Kris Martin verwendet die industrielle „Idee“ der menschlichen Figur und seriellen Produktion und fügt dieser  Charakteristika individueller und historischer Bedeutung zu. Ausgehend von billigen Styroporköpfen werden die Häupter  von ihm in Bronze gegossen und als Büsten präsentiert. Durch Deformation und Destruktion werden die normierten Gesichter verändert und personalisiert. Stellenweise wirken sie als hätte sich die Zeit hineingefressen. Mit Titeln wie „Beredsamkeitssperre“ und „Erinnerungsvakuum“ bekommen sie eine pathetische, sehnsuchtsvolle, romantisierende Überhöhung. Dabei nehmen die Titel Bezug zu dem nicht mehr Wahrnehmbaren, den ausgelöschten Partituren des Gesichts. 

Materialität, Masse und Zeitlichkeit sind auch primäre Aspekte der Arbeiten von Alicja Kwade. Gleichwohl assoziiert sie Massenware, wie eine Kaiser-Idell-Lampe, mit subjektiven Gefühlszuständen wie Angst und verleiht den Objekten individuelle Gesten dieses Ausdruckes. Durch Umformungen von materiellen Erscheinungszuständen reflektiert sie auf das phänomenale Wesen der Dinge und deren Essenz des Nicht-Sichtbaren. Besonders deutlich wird dies in der Arbeit „Kaminuhr“. Kwade zerlegt und kategorisiert alle integralen Bestandteile einer Kaminuhr nach ihrer Materialzugehörigkeit und lässt diese im gleichen Prozess zermahlen. Die Reste werden in Einmachgläsern konserviert und präsentiert. In einer weiteren Arbeit verändert ein Spiegel, kunsthistorisches Symbol der Selbsterkenntnis und Vergänglichkeit, seinen Aggregatzustand und rinnt gen Boden. 

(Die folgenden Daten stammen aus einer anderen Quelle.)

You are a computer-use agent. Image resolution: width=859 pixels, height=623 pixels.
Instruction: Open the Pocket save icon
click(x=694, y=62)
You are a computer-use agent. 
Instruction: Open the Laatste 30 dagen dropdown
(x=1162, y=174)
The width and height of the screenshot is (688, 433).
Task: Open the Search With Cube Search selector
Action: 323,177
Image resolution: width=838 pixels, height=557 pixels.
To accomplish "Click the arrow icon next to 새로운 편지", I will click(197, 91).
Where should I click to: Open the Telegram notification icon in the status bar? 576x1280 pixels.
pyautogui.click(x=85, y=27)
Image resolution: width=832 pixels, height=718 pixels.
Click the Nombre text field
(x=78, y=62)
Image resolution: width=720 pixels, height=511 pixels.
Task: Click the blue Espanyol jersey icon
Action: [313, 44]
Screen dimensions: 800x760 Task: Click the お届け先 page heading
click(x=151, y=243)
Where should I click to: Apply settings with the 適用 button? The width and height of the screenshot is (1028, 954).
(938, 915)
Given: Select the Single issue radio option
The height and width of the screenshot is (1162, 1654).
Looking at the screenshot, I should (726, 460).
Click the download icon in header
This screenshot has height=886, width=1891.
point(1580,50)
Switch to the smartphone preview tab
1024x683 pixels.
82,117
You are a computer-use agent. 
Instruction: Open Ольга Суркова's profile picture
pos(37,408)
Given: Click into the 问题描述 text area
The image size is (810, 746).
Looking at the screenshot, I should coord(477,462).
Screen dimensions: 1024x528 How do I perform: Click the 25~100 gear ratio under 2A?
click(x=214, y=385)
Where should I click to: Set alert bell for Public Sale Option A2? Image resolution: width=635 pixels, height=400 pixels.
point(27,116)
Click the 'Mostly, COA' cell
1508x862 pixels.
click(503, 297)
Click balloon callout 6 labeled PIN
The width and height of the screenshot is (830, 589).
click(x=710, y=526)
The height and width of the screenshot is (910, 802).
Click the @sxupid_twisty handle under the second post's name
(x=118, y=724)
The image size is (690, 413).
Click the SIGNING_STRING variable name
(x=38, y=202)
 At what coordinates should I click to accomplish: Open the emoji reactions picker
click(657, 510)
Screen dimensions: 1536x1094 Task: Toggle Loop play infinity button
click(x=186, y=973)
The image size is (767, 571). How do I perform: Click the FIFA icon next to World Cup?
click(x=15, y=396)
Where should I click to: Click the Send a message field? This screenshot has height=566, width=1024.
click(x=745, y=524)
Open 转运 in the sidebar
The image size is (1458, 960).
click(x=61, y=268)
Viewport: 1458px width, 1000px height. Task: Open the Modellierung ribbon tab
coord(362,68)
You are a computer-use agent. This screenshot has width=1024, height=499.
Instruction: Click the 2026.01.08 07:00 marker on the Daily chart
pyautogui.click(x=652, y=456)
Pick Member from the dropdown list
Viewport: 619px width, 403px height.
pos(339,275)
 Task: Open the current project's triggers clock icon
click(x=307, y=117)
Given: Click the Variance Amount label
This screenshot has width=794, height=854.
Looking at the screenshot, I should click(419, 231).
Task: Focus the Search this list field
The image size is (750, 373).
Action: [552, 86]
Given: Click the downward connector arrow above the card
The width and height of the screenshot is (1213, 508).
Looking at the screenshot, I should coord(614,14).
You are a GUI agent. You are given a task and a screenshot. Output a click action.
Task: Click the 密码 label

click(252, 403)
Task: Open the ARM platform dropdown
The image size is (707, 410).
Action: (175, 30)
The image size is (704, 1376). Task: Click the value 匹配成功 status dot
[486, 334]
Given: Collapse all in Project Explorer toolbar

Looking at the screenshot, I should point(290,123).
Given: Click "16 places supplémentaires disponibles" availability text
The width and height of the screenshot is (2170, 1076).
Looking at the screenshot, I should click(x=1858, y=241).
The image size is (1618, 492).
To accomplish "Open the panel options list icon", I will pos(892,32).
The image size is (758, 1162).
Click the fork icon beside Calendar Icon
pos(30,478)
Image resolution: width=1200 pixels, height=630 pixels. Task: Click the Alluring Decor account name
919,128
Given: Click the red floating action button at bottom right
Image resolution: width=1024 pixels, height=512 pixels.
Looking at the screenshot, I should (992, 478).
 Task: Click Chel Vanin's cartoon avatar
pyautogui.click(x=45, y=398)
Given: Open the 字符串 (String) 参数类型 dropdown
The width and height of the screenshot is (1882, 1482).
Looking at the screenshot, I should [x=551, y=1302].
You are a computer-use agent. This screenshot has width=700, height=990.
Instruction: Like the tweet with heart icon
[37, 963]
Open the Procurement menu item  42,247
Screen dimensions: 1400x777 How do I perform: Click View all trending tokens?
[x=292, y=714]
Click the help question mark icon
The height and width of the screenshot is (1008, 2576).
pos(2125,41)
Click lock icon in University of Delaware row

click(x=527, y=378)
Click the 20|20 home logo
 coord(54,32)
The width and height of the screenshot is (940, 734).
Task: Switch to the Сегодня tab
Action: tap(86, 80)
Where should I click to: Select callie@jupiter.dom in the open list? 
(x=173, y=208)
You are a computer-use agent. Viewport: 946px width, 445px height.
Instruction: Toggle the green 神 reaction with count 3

Alicja Kwades und Kris Martins Arbeiten sind ein Hinüberdenken zum non-Phänomenalen. In den Arbeiten beider wird Dauer artifiziell generiert und somit die Konstruktion von Zeit und ihre Messbarkeit offen gelegt. Das Metaphorische wird hierbei zum metamedialen Modus – pendelnd zwischen Substanz und Essenz.